Assignment:
Answer these questions from the scalable curation text below.
(a) Who performs the process of curation?
(b) What does the text say will become increasingly open access in the future?
(c) For what uses are the annotations from daily text mining to be shared?

Document passage:
--- START ---

Scalable Curation

In the future, the research literature will be increasingly open access, with new communication mechanisms such as preprints requiring versions management and new peer review mechanisms. Managing full text article corpora for text mining will be much more challenging than managing just abstracts, and it is unlikely that each and every text mining group will want to invest the necessary time and effort when there are public resources already available. Bringing the compute to the data is commonplace in most informatics workflows, and there is no reason why text mining operations will be different in the long term.

The process of curation, performed by expert biologists, is the life-blood of knowledgebases. Curators need to identify key papers, read the full text of the articles to weigh up the evidence, then extract the most pertinent information. A growing corpus of open access full text articles provides new opportunities to enhance article triage and browsing systems. At the same time, many text mining workflows are mature enough to support curation activities.

This group of tasks aims to build community and infrastructure based on the open full-text research literature. By providing a platform for doing text mining and sharing the outputs, developing standards, and then combining the semantic enrichment with rich article metadata and software tools, we expect to provide scalable support for curation across multiple knowledgebases.

Aim: Maximise support for human curation.

This group will develop the infrastructure around full text article resources to support curator workflows. This will be done by semantically enriching research articles and exploring the development of article triage systems as infrastructure. For example, daily text mining of biological concepts from full text research articles and sharing the annotations for use in search, triage, and crosslinking. The opportunities and role for community curation will also be explored.

--- END ---

Source data:

--- START ---

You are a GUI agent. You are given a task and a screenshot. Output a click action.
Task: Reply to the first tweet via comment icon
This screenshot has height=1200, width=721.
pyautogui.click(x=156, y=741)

--- END ---

Reply to the exercise:
(a) Expert biologists.
(b) The research literature.
(c) Search, triage, and crosslinking.